Output, without alteration, the first line of the entries and each line after it, stopping with the line that contains "Click the tweet".

——————

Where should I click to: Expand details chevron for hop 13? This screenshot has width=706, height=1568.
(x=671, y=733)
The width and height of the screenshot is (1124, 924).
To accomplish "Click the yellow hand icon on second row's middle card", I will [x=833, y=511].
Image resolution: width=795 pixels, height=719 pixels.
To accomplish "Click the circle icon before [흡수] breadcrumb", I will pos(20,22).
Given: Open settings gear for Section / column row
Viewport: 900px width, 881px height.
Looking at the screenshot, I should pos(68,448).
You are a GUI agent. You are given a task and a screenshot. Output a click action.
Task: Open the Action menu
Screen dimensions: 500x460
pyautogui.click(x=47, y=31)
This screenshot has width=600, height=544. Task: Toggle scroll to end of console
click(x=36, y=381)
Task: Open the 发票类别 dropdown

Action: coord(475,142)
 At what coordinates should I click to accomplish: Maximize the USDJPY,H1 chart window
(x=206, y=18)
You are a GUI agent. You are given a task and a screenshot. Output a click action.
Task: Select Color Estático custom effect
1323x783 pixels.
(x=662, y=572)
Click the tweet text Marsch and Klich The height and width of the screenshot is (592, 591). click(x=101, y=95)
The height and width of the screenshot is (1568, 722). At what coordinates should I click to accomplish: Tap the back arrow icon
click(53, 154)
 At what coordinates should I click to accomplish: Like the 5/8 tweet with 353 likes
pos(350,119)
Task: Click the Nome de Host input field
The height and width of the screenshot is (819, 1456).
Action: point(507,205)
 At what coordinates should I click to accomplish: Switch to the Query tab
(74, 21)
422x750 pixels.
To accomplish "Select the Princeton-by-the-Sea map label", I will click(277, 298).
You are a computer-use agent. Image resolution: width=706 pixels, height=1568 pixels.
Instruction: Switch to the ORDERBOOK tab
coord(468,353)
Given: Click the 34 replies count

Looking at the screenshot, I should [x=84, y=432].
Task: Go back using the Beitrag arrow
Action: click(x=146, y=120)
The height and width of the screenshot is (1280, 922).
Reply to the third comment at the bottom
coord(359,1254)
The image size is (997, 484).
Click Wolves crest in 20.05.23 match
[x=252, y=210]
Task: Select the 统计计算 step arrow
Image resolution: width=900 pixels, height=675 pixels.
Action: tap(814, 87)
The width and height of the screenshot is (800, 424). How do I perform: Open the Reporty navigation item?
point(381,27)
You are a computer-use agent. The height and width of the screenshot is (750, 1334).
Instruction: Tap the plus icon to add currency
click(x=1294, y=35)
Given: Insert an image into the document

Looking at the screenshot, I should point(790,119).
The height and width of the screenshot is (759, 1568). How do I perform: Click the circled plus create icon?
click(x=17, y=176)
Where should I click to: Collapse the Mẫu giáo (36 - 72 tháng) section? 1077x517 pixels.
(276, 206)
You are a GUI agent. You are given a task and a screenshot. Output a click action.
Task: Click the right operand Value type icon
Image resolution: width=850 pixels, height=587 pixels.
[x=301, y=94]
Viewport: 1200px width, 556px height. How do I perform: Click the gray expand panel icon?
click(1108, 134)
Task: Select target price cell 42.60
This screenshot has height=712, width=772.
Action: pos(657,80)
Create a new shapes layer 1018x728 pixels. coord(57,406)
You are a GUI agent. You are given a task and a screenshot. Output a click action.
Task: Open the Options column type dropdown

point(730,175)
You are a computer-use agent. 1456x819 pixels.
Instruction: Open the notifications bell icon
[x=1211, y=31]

——————

[Task result]
Where should I click to: Expand details chevron for hop 13? This screenshot has width=706, height=1568.
(x=671, y=733)
The width and height of the screenshot is (1124, 924).
To accomplish "Click the yellow hand icon on second row's middle card", I will [x=833, y=511].
Image resolution: width=795 pixels, height=719 pixels.
To accomplish "Click the circle icon before [흡수] breadcrumb", I will pos(20,22).
Given: Open settings gear for Section / column row
Viewport: 900px width, 881px height.
Looking at the screenshot, I should pos(68,448).
You are a GUI agent. You are given a task and a screenshot. Output a click action.
Task: Open the Action menu
Screen dimensions: 500x460
pyautogui.click(x=47, y=31)
This screenshot has width=600, height=544. Task: Toggle scroll to end of console
click(x=36, y=381)
Task: Open the 发票类别 dropdown

Action: coord(475,142)
 At what coordinates should I click to accomplish: Maximize the USDJPY,H1 chart window
(x=206, y=18)
You are a GUI agent. You are given a task and a screenshot. Output a click action.
Task: Select Color Estático custom effect
1323x783 pixels.
(x=662, y=572)
Click the tweet text Marsch and Klich The height and width of the screenshot is (592, 591). click(x=101, y=95)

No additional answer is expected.